As I mentioned previously, I have been using GitHub as a collaborative resource for writing manuscripts for some time. Writing a publication, at least for me, is an important academic exercise and I learn much from the process. In addition to the minutiae that I discover for analyzing and plotting data with particular packages, I benefit significantly from the iterative reviewer interaction. In my opinion, these GitHub repositories become a digital lab book of sorts to which I can return to refresh memories of things I had learned previously. This information could potentially help others, which is why I make the repositories public, although, admittedly, I should probably try to improve the overall organization.

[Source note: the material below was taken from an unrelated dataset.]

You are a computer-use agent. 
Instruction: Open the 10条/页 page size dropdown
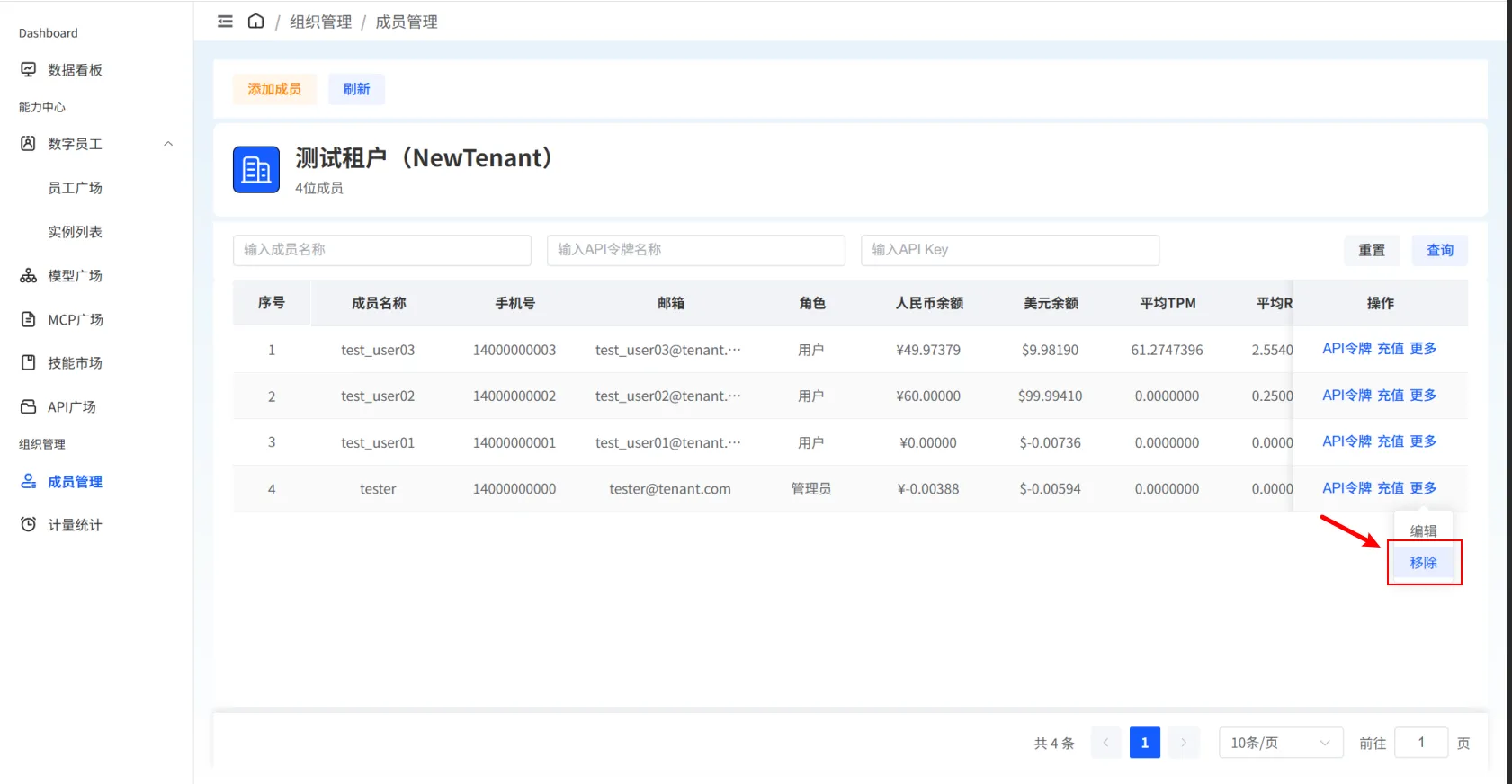1281,743
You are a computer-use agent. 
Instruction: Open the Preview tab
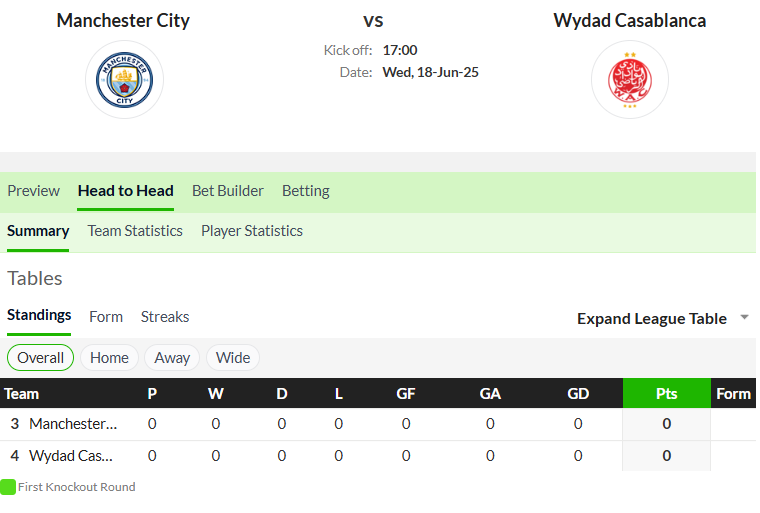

As an illustration of manuscript writing as an important academic experience, during one of our joint projects a few years ago, Brian and I stumbled across an interesting phenomenon which eventually became the topic of a publication in Human Brain Mapping. One of the reviewers, who is very well known and the author of the first paper I ever read as a grad student, affixed his name to the top of his review (which appeared to have been written on an actual typewriter). Although the reviewer wrote approvingly of our work, there was much discussion that was beyond my knowledge at the time (and probably still is). Given the identity of the reviewer, the unusual way in which the review was presented, and the topics discussed, I kept it for sentimental reasons. Unfortunately, however, I didn’t keep the entire record of the interaction, which I now regret.
4. Are there any other reproducible research habits that you didn’t use for this paper but might be interested in trying in the future?
As mentioned previously, I fall short of using Rmarkdown documents as self-contained sources for a given publication. In this sense, the use of Jupyter notebooks is something with which I’d like to become more proficient. Since the ANTsX ecosystem comprises both R and Python libraries, it would really help, in terms of reproducibility, to leverage the tools that have been created for these platforms.